Cost-reflective infrastructure contributions can also be an efficient and fair funding source for infrastructure provided by local councils to serve new developments, including much needed public open space, transport (eg, local roads) and local stormwater infrastructure.

The reintroduction of water and wastewater developer charges

The term ‘rent-seeking’ was first used to describe the wasting of resources by entrepreneurs to fight for artificially created wealth transfers. This is an apt description for the time spent in recent years by developers seeking to convince the NSW Government to resist the reintroduction of cost-reflective water, wastewater and stormwater infrastructure contributions (or ‘developer charges’) in Sydney and the Hunter.

Following a review by the NSW Productivity Commission in 2020, the NSW Government committed to reform the infrastructure contributions system, with a key element being the phased reintroduction of developer charges for Sydney Water and Hunter Water’s water, wastewater and stormwater services. This follows over a decade of these charges being set to zero (set by Ministerial direction in 2008). The consequence has been that Sydney Water and Hunter Water’s additional costs to provide water infrastructure to service new developments has not been recovered from developers, but from all water, wastewater and stormwater customers via their quarterly bills.

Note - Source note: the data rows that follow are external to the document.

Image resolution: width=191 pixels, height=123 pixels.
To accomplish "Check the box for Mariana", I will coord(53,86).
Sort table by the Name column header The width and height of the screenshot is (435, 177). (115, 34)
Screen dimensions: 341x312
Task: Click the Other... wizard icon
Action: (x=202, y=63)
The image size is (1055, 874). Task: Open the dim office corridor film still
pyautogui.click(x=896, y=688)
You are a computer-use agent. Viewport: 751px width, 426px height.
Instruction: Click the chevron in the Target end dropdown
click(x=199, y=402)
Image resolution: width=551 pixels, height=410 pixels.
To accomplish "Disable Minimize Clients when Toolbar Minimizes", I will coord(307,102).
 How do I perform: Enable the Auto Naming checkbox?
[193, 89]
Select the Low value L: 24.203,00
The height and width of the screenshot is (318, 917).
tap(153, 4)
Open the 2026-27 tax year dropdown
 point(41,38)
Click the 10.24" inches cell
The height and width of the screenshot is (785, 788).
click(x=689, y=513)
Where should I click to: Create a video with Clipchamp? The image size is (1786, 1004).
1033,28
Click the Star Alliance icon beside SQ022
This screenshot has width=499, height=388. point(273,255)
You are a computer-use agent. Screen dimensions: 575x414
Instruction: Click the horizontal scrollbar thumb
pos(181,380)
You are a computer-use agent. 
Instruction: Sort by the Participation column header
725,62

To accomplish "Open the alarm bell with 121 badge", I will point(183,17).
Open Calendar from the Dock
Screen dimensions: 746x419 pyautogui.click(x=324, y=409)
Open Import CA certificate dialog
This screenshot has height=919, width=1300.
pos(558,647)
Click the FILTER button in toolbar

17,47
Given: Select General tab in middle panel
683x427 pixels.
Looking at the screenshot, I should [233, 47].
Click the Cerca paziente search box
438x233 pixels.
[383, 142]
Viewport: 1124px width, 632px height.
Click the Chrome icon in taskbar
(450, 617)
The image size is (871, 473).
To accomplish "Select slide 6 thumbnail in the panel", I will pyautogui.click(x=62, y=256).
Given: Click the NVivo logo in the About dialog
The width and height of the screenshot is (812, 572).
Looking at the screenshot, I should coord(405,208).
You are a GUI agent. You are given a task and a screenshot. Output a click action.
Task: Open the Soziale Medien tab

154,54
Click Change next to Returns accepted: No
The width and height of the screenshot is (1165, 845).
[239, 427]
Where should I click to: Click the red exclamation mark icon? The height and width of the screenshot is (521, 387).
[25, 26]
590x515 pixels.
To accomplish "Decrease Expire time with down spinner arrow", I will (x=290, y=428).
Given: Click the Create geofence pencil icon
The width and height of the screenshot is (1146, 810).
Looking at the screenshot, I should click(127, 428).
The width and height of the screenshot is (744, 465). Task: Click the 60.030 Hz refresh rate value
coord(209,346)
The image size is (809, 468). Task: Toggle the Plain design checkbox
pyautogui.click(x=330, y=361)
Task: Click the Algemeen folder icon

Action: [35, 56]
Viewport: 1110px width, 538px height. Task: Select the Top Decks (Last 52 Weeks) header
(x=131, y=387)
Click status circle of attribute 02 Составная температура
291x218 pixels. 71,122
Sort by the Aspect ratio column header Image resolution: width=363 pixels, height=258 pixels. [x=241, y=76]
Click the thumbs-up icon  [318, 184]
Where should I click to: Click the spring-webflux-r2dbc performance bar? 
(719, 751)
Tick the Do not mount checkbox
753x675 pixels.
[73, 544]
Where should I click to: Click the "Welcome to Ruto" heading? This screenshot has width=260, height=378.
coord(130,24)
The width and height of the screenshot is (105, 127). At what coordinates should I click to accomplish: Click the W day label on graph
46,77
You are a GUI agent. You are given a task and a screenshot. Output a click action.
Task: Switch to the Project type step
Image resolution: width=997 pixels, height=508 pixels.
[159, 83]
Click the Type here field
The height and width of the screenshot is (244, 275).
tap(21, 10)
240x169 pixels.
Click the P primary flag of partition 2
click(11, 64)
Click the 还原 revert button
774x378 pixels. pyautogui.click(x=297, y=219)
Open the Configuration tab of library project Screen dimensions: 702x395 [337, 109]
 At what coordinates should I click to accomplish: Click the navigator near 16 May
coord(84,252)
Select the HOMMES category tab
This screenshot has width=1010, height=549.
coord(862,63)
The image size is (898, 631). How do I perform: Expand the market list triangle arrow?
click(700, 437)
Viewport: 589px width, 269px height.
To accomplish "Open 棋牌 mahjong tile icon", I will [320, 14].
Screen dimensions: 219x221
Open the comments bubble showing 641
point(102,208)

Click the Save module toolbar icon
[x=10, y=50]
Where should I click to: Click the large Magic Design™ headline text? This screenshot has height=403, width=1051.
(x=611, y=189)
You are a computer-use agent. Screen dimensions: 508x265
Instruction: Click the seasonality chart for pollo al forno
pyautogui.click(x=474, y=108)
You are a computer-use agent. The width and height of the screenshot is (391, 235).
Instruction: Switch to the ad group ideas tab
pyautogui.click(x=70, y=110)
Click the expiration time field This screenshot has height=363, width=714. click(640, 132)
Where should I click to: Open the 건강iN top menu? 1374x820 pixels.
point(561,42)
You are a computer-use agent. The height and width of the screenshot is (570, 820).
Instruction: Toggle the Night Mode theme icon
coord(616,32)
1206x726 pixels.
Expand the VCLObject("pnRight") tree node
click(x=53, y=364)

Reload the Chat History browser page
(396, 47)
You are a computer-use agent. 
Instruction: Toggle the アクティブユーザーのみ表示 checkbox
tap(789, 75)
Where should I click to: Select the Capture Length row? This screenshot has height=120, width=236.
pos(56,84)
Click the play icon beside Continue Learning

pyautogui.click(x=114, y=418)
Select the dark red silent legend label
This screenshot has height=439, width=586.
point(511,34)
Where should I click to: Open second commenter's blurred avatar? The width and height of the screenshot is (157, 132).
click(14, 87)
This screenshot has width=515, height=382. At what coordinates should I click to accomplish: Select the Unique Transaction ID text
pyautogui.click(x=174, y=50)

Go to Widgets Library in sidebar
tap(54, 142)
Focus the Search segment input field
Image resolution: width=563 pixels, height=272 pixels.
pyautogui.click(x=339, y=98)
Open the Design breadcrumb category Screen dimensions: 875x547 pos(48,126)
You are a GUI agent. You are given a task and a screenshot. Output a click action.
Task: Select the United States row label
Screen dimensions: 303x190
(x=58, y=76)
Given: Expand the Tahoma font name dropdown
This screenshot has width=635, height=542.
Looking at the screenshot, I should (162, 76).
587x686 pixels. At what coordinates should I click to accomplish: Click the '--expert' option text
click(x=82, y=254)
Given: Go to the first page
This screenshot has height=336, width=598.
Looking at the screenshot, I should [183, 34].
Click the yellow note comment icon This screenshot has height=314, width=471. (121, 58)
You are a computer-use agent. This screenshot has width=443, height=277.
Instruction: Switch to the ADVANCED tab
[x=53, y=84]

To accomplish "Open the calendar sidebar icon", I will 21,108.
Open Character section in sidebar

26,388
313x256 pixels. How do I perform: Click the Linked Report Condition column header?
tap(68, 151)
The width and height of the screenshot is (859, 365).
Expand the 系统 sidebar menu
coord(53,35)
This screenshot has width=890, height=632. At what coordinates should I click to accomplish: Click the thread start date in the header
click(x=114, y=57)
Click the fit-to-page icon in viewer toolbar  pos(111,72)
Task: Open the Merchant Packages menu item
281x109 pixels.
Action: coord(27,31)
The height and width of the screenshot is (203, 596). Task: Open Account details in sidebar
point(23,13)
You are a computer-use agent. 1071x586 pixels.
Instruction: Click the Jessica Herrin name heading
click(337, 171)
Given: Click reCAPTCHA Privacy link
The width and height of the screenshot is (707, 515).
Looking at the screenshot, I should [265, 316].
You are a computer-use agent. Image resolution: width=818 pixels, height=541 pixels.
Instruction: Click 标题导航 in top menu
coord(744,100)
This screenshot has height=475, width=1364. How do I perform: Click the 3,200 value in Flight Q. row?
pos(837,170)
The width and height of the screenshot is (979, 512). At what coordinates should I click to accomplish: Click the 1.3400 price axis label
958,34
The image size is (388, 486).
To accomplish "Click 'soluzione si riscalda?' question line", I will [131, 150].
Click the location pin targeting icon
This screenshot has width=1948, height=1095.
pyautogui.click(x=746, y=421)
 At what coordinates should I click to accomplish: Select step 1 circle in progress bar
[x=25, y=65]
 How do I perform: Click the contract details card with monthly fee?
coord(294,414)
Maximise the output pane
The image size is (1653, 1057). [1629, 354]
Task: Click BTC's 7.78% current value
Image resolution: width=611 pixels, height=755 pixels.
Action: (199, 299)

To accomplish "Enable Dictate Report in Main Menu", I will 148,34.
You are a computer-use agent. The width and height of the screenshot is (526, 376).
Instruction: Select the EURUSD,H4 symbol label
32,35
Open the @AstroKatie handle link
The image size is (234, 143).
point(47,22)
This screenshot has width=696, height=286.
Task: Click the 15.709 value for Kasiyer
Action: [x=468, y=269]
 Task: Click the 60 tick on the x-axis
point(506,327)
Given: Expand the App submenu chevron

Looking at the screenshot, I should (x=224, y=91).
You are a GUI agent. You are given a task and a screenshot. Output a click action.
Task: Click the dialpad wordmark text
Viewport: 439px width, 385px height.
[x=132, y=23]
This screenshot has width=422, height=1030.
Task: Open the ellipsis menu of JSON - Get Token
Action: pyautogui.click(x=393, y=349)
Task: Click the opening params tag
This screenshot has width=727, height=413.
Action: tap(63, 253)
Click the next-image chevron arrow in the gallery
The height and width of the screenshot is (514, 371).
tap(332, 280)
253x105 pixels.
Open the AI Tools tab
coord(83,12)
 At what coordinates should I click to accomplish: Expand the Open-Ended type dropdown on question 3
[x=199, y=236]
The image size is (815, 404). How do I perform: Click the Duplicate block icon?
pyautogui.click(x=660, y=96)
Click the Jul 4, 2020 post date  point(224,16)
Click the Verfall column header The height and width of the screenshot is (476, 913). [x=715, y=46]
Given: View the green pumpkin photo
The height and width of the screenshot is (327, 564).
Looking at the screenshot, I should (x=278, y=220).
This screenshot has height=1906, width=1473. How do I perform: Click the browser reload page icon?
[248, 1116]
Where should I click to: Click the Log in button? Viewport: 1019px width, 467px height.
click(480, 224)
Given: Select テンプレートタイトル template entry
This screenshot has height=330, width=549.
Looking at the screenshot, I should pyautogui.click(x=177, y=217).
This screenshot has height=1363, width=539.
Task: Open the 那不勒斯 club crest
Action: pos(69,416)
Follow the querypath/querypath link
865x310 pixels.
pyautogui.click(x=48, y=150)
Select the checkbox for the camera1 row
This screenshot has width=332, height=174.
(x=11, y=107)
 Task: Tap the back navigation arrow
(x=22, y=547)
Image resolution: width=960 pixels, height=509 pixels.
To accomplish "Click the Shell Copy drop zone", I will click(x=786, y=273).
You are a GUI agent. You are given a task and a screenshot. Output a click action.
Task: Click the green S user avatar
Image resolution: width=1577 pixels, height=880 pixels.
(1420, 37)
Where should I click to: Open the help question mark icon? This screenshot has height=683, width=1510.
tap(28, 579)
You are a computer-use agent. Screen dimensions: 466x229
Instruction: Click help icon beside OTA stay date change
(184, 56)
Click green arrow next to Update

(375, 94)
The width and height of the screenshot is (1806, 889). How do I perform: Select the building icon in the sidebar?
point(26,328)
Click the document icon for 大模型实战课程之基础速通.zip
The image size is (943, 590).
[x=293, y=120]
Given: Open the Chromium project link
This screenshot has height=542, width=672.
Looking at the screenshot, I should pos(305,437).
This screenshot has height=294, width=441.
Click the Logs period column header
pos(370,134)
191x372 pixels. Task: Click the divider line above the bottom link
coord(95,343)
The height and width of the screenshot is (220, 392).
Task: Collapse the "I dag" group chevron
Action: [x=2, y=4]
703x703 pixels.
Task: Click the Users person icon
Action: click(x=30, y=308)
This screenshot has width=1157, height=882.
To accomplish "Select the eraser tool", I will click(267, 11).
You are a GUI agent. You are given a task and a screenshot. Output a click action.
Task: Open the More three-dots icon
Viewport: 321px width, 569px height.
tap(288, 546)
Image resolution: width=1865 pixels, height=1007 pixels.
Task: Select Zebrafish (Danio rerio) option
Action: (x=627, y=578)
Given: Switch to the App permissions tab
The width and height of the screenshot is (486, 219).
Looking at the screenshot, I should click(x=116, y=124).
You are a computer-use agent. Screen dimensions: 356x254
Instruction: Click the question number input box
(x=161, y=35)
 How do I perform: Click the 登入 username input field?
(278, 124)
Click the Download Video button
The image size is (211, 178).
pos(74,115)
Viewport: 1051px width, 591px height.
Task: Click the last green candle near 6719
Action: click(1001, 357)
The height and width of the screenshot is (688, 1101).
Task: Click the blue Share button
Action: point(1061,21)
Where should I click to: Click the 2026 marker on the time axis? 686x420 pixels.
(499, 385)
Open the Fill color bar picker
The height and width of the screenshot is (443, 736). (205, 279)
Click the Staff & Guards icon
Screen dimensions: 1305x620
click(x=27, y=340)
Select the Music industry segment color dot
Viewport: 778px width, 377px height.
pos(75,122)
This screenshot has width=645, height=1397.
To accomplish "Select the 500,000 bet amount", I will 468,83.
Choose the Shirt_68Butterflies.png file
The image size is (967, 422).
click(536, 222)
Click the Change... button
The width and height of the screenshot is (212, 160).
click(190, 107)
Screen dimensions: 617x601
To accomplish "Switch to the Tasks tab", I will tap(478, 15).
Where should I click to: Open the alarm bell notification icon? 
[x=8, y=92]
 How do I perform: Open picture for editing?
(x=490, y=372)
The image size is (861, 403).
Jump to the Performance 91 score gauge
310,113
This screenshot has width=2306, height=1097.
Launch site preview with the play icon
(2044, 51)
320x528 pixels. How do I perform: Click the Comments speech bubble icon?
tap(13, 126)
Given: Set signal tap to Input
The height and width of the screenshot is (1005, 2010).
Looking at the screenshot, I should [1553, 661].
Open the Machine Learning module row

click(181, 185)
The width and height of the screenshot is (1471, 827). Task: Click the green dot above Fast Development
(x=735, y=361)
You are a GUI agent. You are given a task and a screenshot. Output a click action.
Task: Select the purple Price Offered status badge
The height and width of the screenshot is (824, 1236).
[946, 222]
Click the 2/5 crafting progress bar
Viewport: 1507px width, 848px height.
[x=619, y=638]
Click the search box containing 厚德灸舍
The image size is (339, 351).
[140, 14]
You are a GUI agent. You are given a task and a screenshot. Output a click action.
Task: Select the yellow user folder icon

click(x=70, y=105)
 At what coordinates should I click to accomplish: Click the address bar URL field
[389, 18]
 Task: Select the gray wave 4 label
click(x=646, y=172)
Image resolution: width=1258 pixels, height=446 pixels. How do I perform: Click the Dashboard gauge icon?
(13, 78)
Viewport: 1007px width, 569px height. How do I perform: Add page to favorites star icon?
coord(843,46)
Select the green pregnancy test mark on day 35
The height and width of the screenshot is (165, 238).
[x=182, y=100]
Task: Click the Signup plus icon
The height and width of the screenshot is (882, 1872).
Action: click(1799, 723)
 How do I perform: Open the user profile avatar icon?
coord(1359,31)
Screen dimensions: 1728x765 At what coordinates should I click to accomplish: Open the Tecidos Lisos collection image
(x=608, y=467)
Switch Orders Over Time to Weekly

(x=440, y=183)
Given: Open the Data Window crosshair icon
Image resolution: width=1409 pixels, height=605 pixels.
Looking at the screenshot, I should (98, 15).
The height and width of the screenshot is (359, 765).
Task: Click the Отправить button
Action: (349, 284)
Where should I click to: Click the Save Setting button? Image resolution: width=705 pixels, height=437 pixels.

Under the methodology set by the NSW Independent Pricing and Regulatory Tribunal (IPART), these infrastructure contributions would recover Sydney Water and Hunter Water’s costs of providing water, wastewater and stormwater services to new development areas that are above and beyond the retail price revenue the water utilities will receive from servicing customers in the new development areas over time.[1]

Developers have long opposed paying these infrastructure contributions, arguing these costs should be borne by the wider community. They have suggested a broader revenue base (i.e., anyone but them) for infrastructure funding is needed, and that there is limited public benefit to infrastructure contributions.

Given concerns about housing affordability, the community is naturally interested in the key supply-side and demand-side drivers of house prices. Seeing an opportunity, developer groups have sought to re-prosecute their case opposing the developer charges as they claim they increase development costs and house prices.[2]

However, given the incentives at play, this requires closer scrutiny. Do these charges really increase development costs and house prices? What are the implications to the broader community and water customers if these infrastructure contributions are not reintroduced?

A cost to whom?

Infrastructure contributions may be a new cost to developers, but not to society. That is, infrastructure contributions do not create costs, they just represent a way of recovering them.

Since 2008, the costs of providing development-contingent water infrastructure have been paid by all water, wastewater and stormwater customers across Sydney Water and Hunter Water’s areas of operation through their regulated prices. IPART, with responsibility for setting maximum charges levied by Sydney Water and Hunter Water, explicitly accounts for these when setting the charges that are levied on customers via their quarterly bills. This decade old subsidy from water customers (including households) to developers has added billions of dollars to water bills of households and businesses, directly impacting the affordability of these essential services.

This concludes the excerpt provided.